EDB Postgres Distributed Proxy v5

EDB Postgres Distributed Proxy is a daemon that acts as an abstraction layer between the client application and Postgres. It interfaces with the PGD consensus mechanism to get the identity of the current write leader node and redirects traffic to that node.

The PGD cluster always has at least one global group and one data group. PGD elects the write leader for each data group that has the enable_proxy_routing and enable_raft options set to true. You can attach Proxy to a global group or data group. You can attach multiple proxies to each group.

PGD Proxy is a TCP layer 4 proxy.

How it works

Upon starting, PGD Proxy connects to one of the endpoints given in the local config file. It fetches:

  • DB connection information for all nodes
  • Proxy options like listen address, listen port
  • Routing details like current write leader

Endpoints given in the config file are used only at startup. After that, actual endpoints are taken from the PGD catalog's route_dsn field in bdr.node_routing_config_summary.

PGD manages write leader election. PGD Proxy interacts with PGD to get write leader change events notifications on Postgres notify/listen channels and routes client traffic to the current write leader. PGD Proxy disconnects all existing client connections on write leader change or when write leader is unavailable. Write leader election is a Raft-backed activity and is subject to Raft leader availability.
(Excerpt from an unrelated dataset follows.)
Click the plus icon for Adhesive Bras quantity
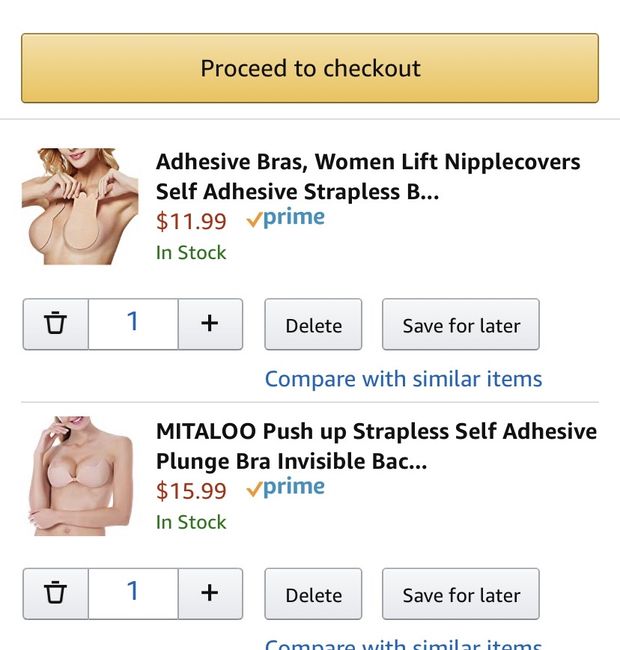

PGD Proxy closes the new client connections if write leader is unavailable.

PGD Proxy responds to write leader change events that can be categorized into two modes of operation: failover and switchover.

Automatic transfer of write leadership from the current write leader node to a new node in the event of Postgres or operating system crash is called failover. PGD elects a new write leader when the current write leader goes down or becomes unresponsive. Once the new write leader is elected by PGD, PGD Proxy closes existing client connections to the old write leader and redirects new client connections to the newly elected write leader.

User-controlled, manual transfer of write leadership from the current write leader to a new target leader is called switchover. Switchover is triggered through the PGD CLI switchover command. The command is submitted to PGD, which attempts to elect the given target node as the new write leader. Similar to failover, PGD Proxy closes existing client connections and redirects new client connections to the newly elected write leader. This is useful during server maintenance, for example, if the current write leader node needs to be stopped for maintenance like a server update or OS patch update.

Consensus grace period

PGD Proxy provides the consensus_grace_period proxy option that can be used to configure the routing behavior upon loss of a Raft leader. PGD Proxy continues to route to the current write leader (if it's available) for this duration. If the new Raft leader isn't elected during this period, the proxy stops routing. If set to 0s, PGD Proxy stops routing immediately.

The main purpose of this option is to allow users to configure the write behavior when the Raft leader is lost. When the Raft leader isn't present in the cluster, it's not always guaranteed that the current write leader seen by the proxy is the correct one. In some cases, like network partition in the following example, it is possible that the two write leaders may be seen by two different proxies attached to the same group increasing the chances of write conflicts. If this isn't the desired behavior, then the previously mentioned consensus_grace_period can be set to 0s. This setting configures the proxy to stop routing and closes existing open connections immediately when it detects the Raft leader is lost.

Network partition example

Consider a 3-data node group with a proxy on each data node. In this case, if the current write leader gets network partitioned or isolated, then the data nodes present in the majority partition elects a new write leader. If consensus_grace_period is set to a non-zero value, say 10s, then the proxy present on the previous write leader continues to route writes for this duration.

In this case, if the grace period is kept too high, then writes continue to happen on the two write leaders. This condition increases the chances of write conflicts.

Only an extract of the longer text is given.